Sound Event Detection — Pretrained Models

Pretrained models for Sound Event Detection (SED) used in MobiSys 2026 #198 "Fine-grained Soundscape Control for Augmented Hearing".

Models

1. YAMNet (Pretrained Baseline)

Source: google/yamnet (TensorFlow) / PyTorch reimplementation
Classes: 521 AudioSet classes
Usage: Loaded directly from HuggingFace — no checkpoint in this repo

2. AST (Pretrained Baseline)

Source: MIT/ast-finetuned-audioset-10-10-0.4593
Architecture: Audio Spectrogram Transformer
Classes: 527 AudioSet classes
Usage: Loaded directly from HuggingFace — no checkpoint in this repo

3. Fine-tuned AST (`sed_ast_snr_ctl_v2_16k`)
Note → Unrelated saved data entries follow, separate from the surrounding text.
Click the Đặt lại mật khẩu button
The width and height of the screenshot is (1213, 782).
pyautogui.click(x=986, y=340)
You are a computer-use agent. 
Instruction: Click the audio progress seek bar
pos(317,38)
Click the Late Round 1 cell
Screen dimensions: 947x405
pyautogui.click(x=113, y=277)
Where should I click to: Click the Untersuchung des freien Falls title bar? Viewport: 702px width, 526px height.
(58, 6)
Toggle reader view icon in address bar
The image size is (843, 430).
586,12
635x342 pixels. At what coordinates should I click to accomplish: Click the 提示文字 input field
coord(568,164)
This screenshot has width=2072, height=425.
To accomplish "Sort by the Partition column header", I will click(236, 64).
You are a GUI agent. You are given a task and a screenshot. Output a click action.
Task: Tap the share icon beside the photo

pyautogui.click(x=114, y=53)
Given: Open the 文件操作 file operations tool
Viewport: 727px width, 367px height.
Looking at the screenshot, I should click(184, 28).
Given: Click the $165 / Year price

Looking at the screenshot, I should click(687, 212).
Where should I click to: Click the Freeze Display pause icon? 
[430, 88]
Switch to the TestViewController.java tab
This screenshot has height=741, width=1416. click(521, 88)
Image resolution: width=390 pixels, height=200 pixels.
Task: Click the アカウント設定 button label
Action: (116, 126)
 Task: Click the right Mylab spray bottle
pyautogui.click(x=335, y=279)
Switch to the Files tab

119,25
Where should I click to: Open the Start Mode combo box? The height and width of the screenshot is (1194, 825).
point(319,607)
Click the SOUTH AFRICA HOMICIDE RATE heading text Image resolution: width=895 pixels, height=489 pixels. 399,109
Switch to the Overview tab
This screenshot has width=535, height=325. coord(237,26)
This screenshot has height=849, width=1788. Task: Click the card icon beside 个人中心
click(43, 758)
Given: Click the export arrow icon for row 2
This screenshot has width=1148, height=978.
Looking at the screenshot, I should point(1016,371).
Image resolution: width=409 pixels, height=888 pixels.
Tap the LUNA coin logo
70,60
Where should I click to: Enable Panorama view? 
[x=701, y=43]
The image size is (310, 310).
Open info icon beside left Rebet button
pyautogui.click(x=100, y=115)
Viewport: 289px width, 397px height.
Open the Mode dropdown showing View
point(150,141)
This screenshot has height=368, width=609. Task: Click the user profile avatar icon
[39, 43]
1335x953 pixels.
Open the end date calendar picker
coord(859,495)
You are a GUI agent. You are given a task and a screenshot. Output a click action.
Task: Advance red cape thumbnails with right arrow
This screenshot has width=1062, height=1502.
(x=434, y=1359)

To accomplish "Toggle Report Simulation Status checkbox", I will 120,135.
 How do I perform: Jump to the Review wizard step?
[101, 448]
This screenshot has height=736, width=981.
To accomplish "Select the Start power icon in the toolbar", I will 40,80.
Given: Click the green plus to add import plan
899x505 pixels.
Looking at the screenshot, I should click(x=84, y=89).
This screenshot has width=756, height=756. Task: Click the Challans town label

Base model: MIT/ast-finetuned-audioset-10-10-0.4593
Fine-tuned on: On-the-fly synthesized binaural audio mixtures (SNR-controlled, 16kHz)
Classes: 20 target sound classes
Training: AdamW, OneCycleLR with group-wise learning rates (backbone 1e-5, head 1e-3), 80 epochs
Checkpoint: sed_ast_snr_ctl_v2_16k/checkpoints/best.pt

File Structure

.
├── README.md
└── sed_ast_snr_ctl_v2_16k/
    ├── config.json          # Training configuration
    └── checkpoints/
        └── best.pt          # Fine-tuned model weights (~2GB)

Usage

# Fine-tuned AST
from huggingface_hub import hf_hub_download

checkpoint_path = hf_hub_download(
    repo_id="ooshyun/sound_event_detection",
    filename="sed_ast_snr_ctl_v2_16k/checkpoints/best.pt",
)

config_path = hf_hub_download(
    repo_id="ooshyun/sound_event_detection",
    filename="sed_ast_snr_ctl_v2_16k/config.json",
)

For training and evaluation code, see ooshyun/sound_event_detection.

Citation

If you use these models, please cite:

MobiSys 2026 #198 "Fine-grained Soundscape Control for Augmented Hearing"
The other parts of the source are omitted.